| Tasks to perform |
- 1) Rewrite everything in the passage on censorship from "We don't want" down to "we can't resist.", changing "censorship" to "suppression".
- 2) Extend the passage on censorship and ideas, picking up right after its final sentence.

| Excerpted passage |
We want to talk about the films, books, comics, etc. We want to discuss them, watch and read them, learn from them and enjoy them, in the manifold ways you 'get something' out of a text. Maybe we also want to write and produce, and send our own texts out into the world where ideas collide, wrestle, are interchanged and utilised; and not just the nice ones. Not all ideas are nice.
We don't want to talk about censorship because the whole idea of restricting ideas seems below debate. Without ideas, there is no debate. But a metaphor comes to mind, and you know we can't resist.
In Alfred Bester's wonderful 1956 novel Tiger, Tiger (sometimes boringly known as The Stars My Destination) mankind learns how to teleport by the individual will, and most of the population learns the trick over three generations. The immediate result? The slums were abandoned, revolutions fermented and all the old infectious diseases, including leprosy itself, found new horizons.
Of course, society coped and amid the chaos new and wonderful things were happening, and individuals were pretty much the same as they'd always been.

| Data |
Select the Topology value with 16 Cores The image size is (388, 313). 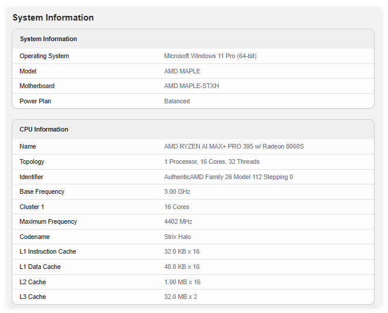[212, 161]

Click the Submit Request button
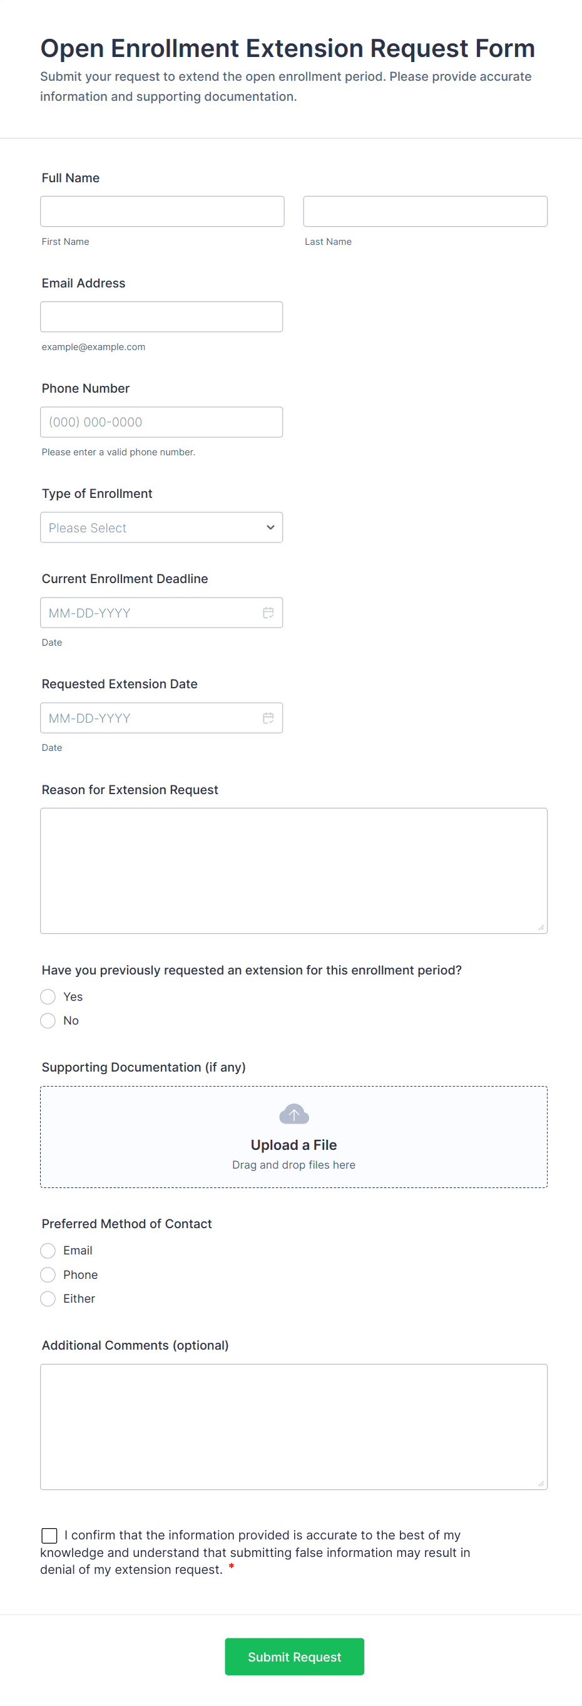pos(294,1656)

| Set of answers |
- 1)
We don't want to talk about suppression because the whole idea of restricting ideas seems below debate. Without ideas, there is no debate. But a metaphor comes to mind, and you know we can't resist.

- 2)
Something like that is happening now. After all, if human rights organisations can broadcast footage from Tiananmen Square into large areas of China, and past official's frantic efforts to curtail the practise, the new technology is having repercussions beyond the latest computer game. Which is why the computer networks and satellite broadcasts are the new and most important battlefield for the Censorship discussion. As people realise they are getting the chance to bring incredible amounts of information into their home, many are realising, just like they always have in similar circumstances, that this includes more than sitcom re-runs.
Some people are scared of this because ignorance decreases their control. Most of the censorship debate is not over violent or intense sexual depiction, it is over the right to portray dissenting opinions to authority -- in the States they fight over whether Bart Simpson's philosophy should be allowed to be broadcast!
Ideas are powerful, they can change things. Without discussion of sexuality the gays and lesbians would be isolated and miserable. Without discussing violence wife-basing would continue undetected. But even displayed violence and sex are only ideas, to be acted upon or not.
Maybe there is some objective standard to tell the disease from the vaccine. Maybe. But if so, why have the targets of censorship always seemed so arbitrary, so ridiculous to outsiders? Who do you trust to be objective, the ones with the power that have the most to lose?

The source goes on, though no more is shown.